# Shadowbane now known as Magicbane an mmorpg.



## GanjaMike (Jul 17, 2018)

This is an older game from around 2003. There is a character creation system that is second to none!
12 races to choose from.22 classes to choose from, and several ways to build each class.
Shadowbane is a pvp game. You can *kill or be killed anywhere* except on newb island and a few safeholds.
There are no quests, you want to kill mobs that are blue when you target them. You can run a macro if you have more than one computer, you can level yourself and farm with ease. The level cap is 75 and you can go from 1 to 75 in 4 hours once you get the hang of it. Shadowbane is best when played with friends or a guild imo.
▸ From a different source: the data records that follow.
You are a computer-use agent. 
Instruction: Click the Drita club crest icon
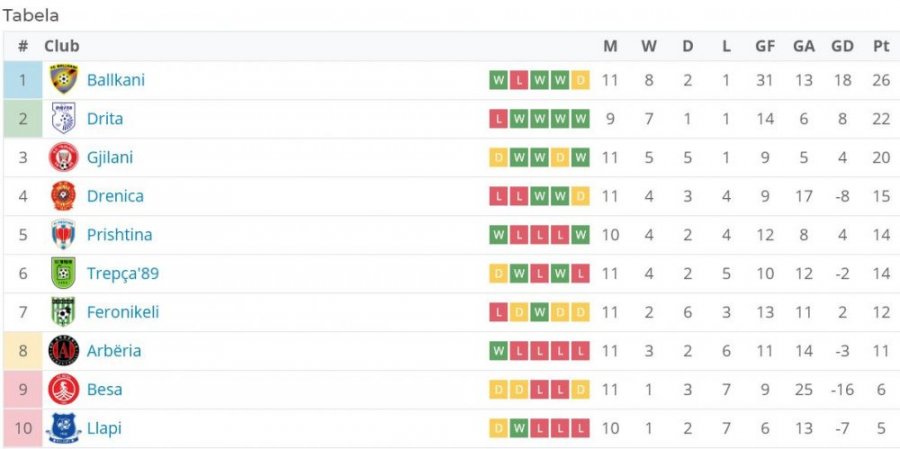click(x=63, y=118)
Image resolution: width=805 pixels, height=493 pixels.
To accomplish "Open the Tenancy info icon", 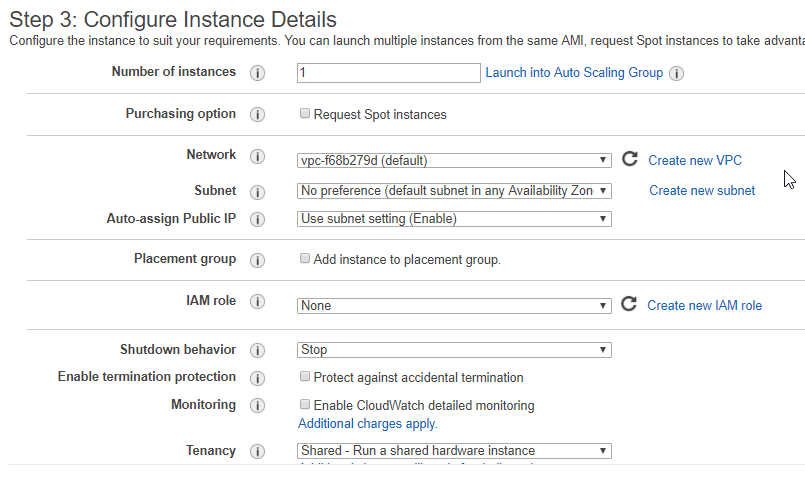I will (x=257, y=451).

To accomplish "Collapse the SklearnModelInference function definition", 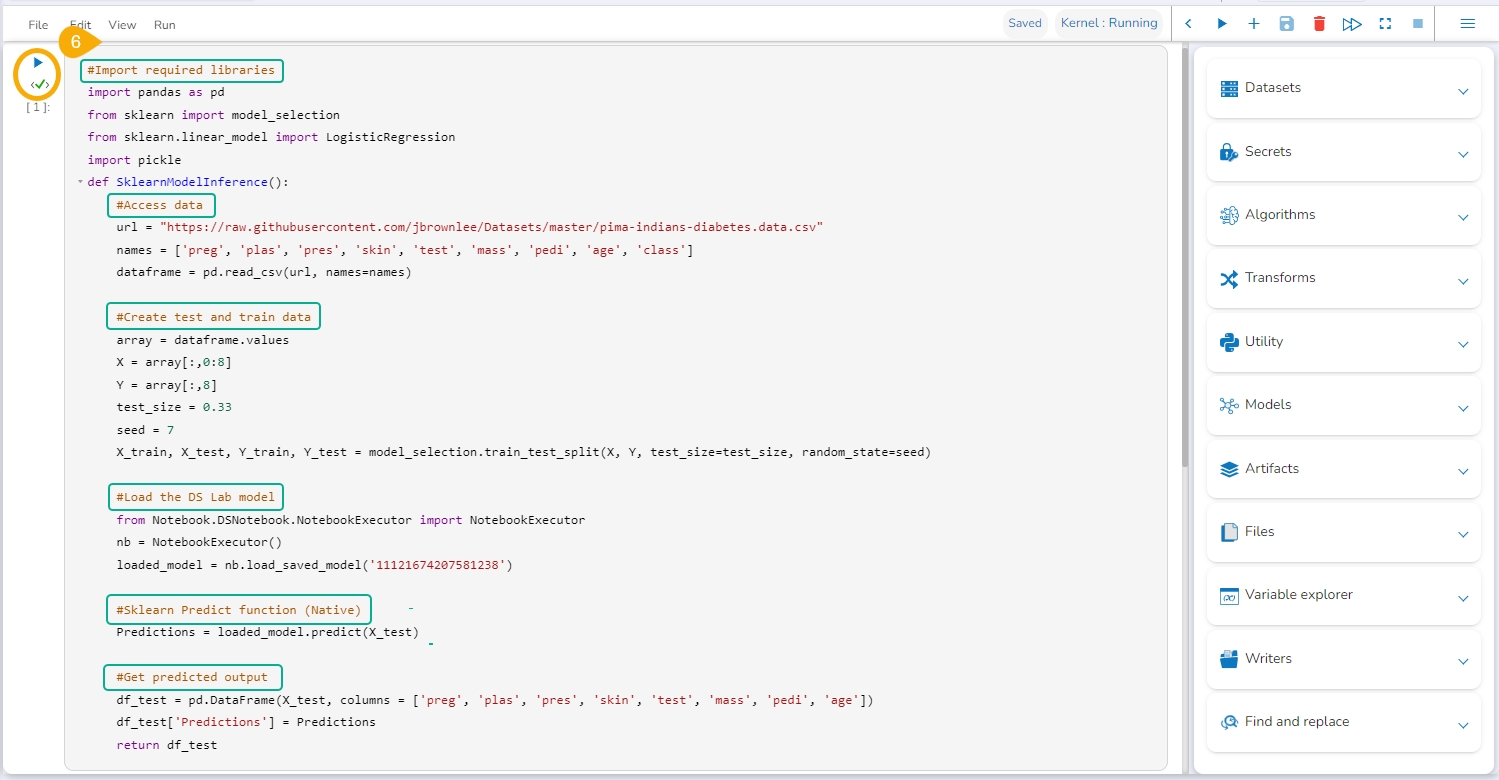I will point(80,182).
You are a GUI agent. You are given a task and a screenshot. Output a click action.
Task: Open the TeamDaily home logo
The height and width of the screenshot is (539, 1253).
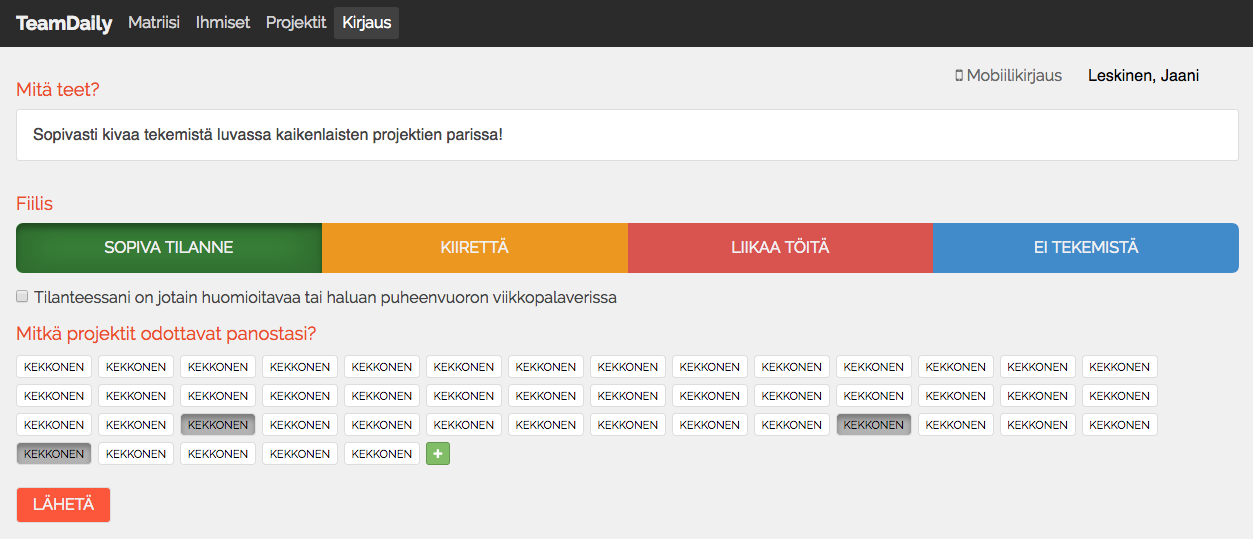pos(64,23)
Oh and I forgot to mention that it is free!


----------



## MonkeyGrinder (Jul 20, 2018)

Heard of it but never touched it. Might give it a look just to see what's up.
I still re-up my old Ultima Online account once a year or 2 for 90 days. Might play for 2-3 weeks then leave it to shut down.
Those good old school pvp MMOs were fun times and brutal. Kids nowadays don't know about getting ganked, teabagged, drylooted, then your head taken as a trophy. Outside of guard zones was anything goes and frontier justice.
I'm surprised someone didn't track me down and murder me over the shenanigans I pulled in that game.


----------



## GanjaMike (Jul 25, 2018)

"I'm surprised someone didn't track me down and murder me over the shenanigans I pulled in that game."
LMAO! That made me think of this.


----------



## Aolelon (Jul 25, 2018)

There has been an emulator for it out for awhile now. Shadowbaneemulator.com, ive played it a few times. its okay


----------